Provided text ::
************

And if you’re like, oh, I’ve messed that up, like I don’t have that, you know, you can. You can open that conversation tonight at the dinner table and be like you know what? I was listening to these crazy moms today on this radio show and they had this example of this counselor from a level 10 to a level two and say you know, we, we talk when we’re at level 10s, and I don’t know if that’s really wise, because we say bad things to each other. I mean, bring that up, you know it’s. It’s just a way to start the conversation and the knowledge and as the parent, you can say I, I’ve messed this up a lot and you would be surprised at the kind of conversation that it may bring up in your family.
0:22:06 – Speaker 3
I have to tell you another thing. You know piggyback on that um, that has helped us so much and has been one of the hardest things. Because when things are good, like your version of good, when you feel like there’s peace in your family and in your marriage and it’s been a good day, it’s really hard to bring up hard stuff, cause you’re like why do I want to mess up the mood? Like why would I bring up that you have a bad temper? Or why do I want to tell my kid I really messed this up.
But we have really really found that if we can talk about the hard stuff during a good time, that we are quick to find a great solution and come to a compromise and talk through difficult things, cause when you’re at a level 10 or when you’re in that moment of suffering and trauma and anger and sadness, it’s super duper hard to come up with a good solution or get to a place of healing and restoration. And so if you only ever talk about these difficult things when you’re in a difficult situation, it feels like you never move past it. And so when things are good, sometimes you got to have that date night or go spend that time with your kiddo and be like hey, I’ve noticed this about myself and I’m really sorry. You’ve got to have those uncomfortable conversations even when things are good.

************

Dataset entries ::
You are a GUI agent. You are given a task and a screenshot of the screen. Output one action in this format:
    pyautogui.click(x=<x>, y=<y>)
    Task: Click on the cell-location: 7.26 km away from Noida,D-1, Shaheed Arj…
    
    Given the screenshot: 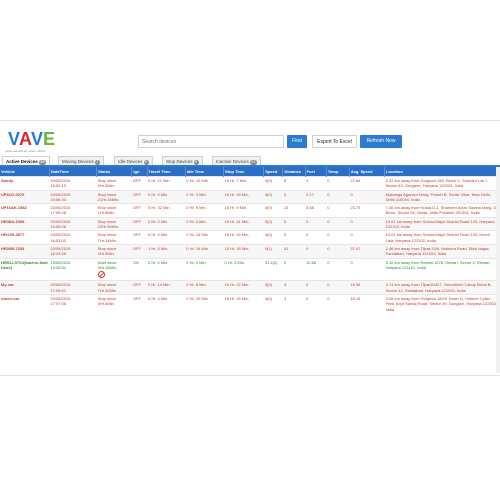 What is the action you would take?
    pyautogui.click(x=442, y=210)
    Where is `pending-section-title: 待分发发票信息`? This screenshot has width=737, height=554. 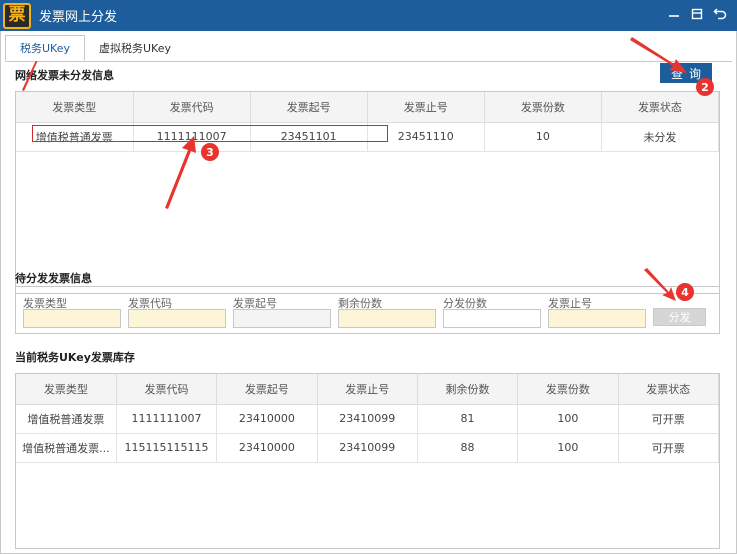 pending-section-title: 待分发发票信息 is located at coordinates (54, 278).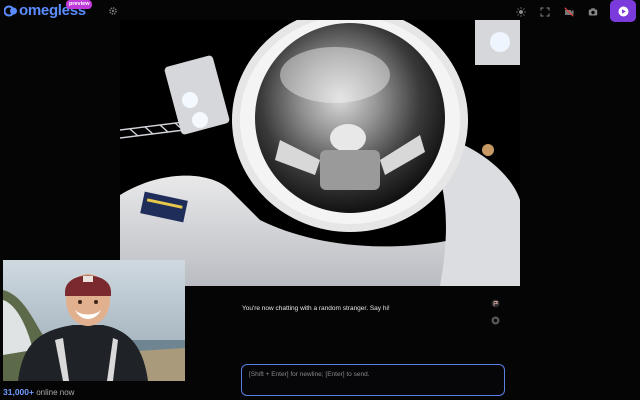  Describe the element at coordinates (80, 4) in the screenshot. I see `preview-badge: preview` at that location.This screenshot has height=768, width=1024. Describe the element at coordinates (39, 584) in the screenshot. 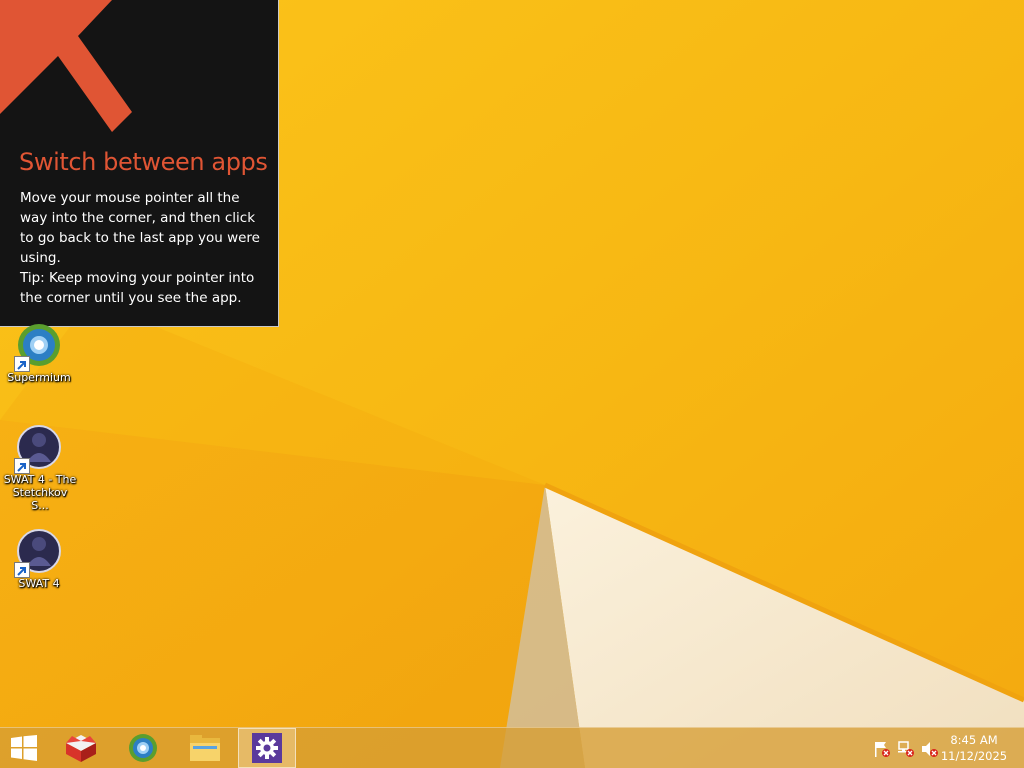

I see `desktop-icon-label: SWAT 4` at that location.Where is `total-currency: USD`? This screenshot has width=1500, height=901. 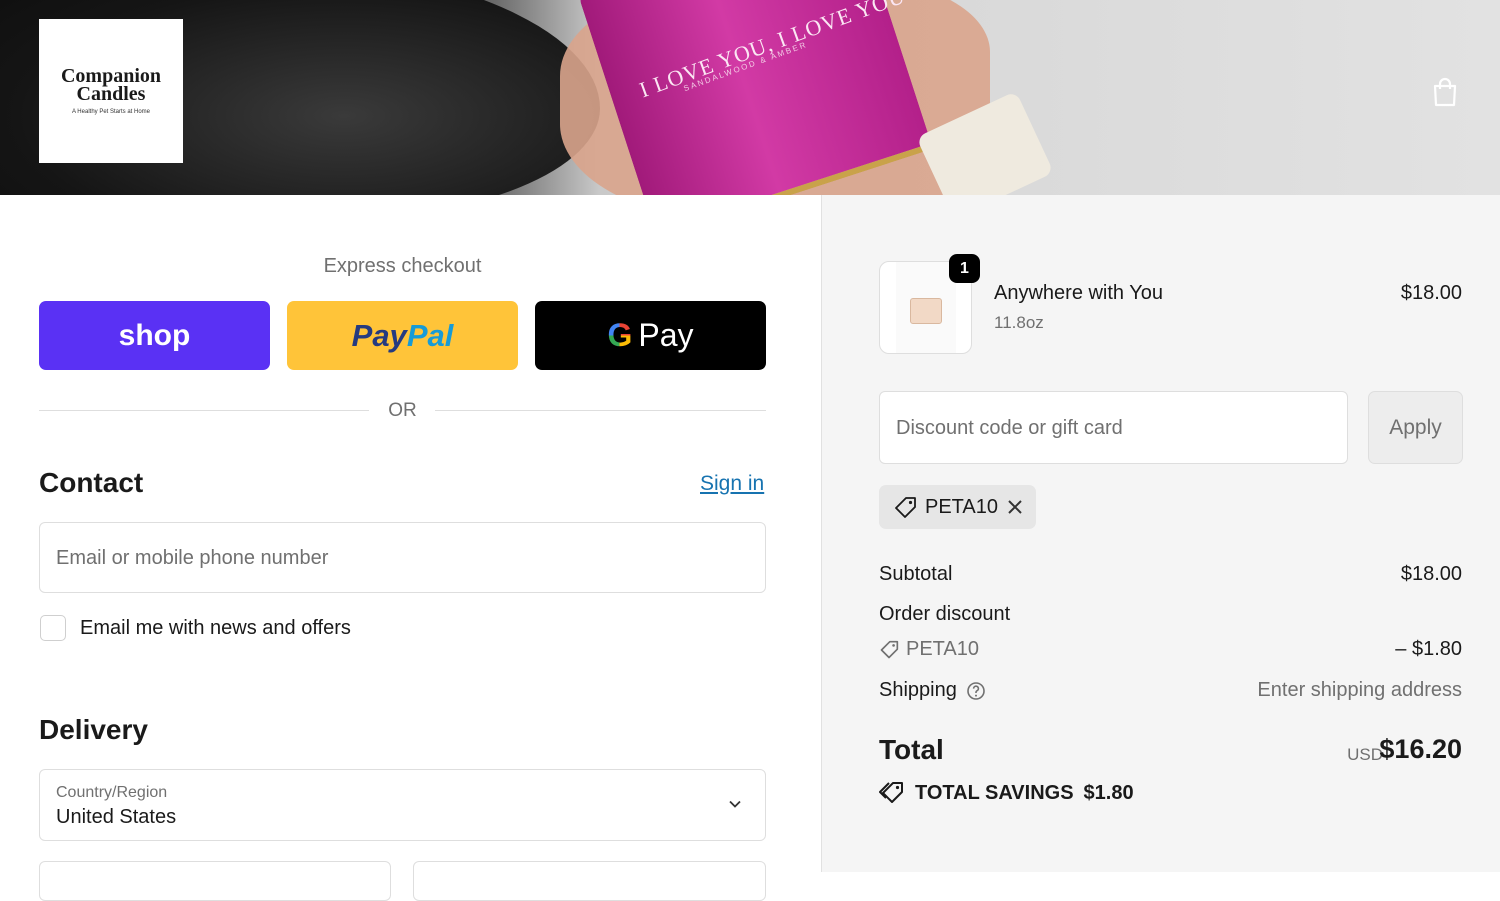
total-currency: USD is located at coordinates (1365, 754).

************

Try it ::
Pick up the radio conversation about talking through hard things in a family right after its final sentence and write what comes next.

Response for this exercise ::
0:23:17 – Speaker 2
Yeah, the self awareness in in this whole creating a culture is a big thing Like we have to be self aware of what we’re doing and what we’re shutting, how we’re shutting down the conversation, you know, if you’re sitting out there and listening and you’re like I’m just I don’t even know where to start, you know, I mean this, it sounds great. I know you guys, families aren’t perfect and there’s lots of mistakes, but you can talk through it. I want that. You know you can start. It is so simple to start. Like Kim said, start with a counselor, start with a simple conversation about this radio show and bring it up at the dinner table or or whenever. I just want to share a couple of Bible verses with you because sometimes, like we said earlier, satan tries to convince us it’s hopeless. It is never hopeless. I mean, god can take something and make a new creation out of it, like he is so capable of restoring any human relationship if we submit to him. Start with prayer.
0:24:15 – Speaker 3
Yes, start with prayer, ask the Lord to create the space for the conversations that you know need to be had, and you will be amazed in the right tone. Yes, lord, give me the words to say. Give me the words, yes, start with prayer.
0:24:28 – Speaker 2
God says in verse 413 says I can do all things through Christ, who strengthens me, and I love Psalm 71, 20 to 21. You have allowed me to suffer much hardship, but you will restore me to life again and lift me up from the depths of the earth. You will restore me to even greater honor and comfort me once again. You know it also reminds me of Deuteronomy 23.5. We use that verse a lot. But that verse says the intended curse. I will turn it around and make it a blessing because I love you, because God loves you. I know sometimes you feel like you got a lot of curses in your family. God can use all of them, turn it around and create an amazing culture of honest conversation in your family.
0:25:14 – Speaker 3
A couple of points to remember. None of us are perfect parents. None of us. We’ve all messed up.
0:25:20 – Speaker 1
You are not alone.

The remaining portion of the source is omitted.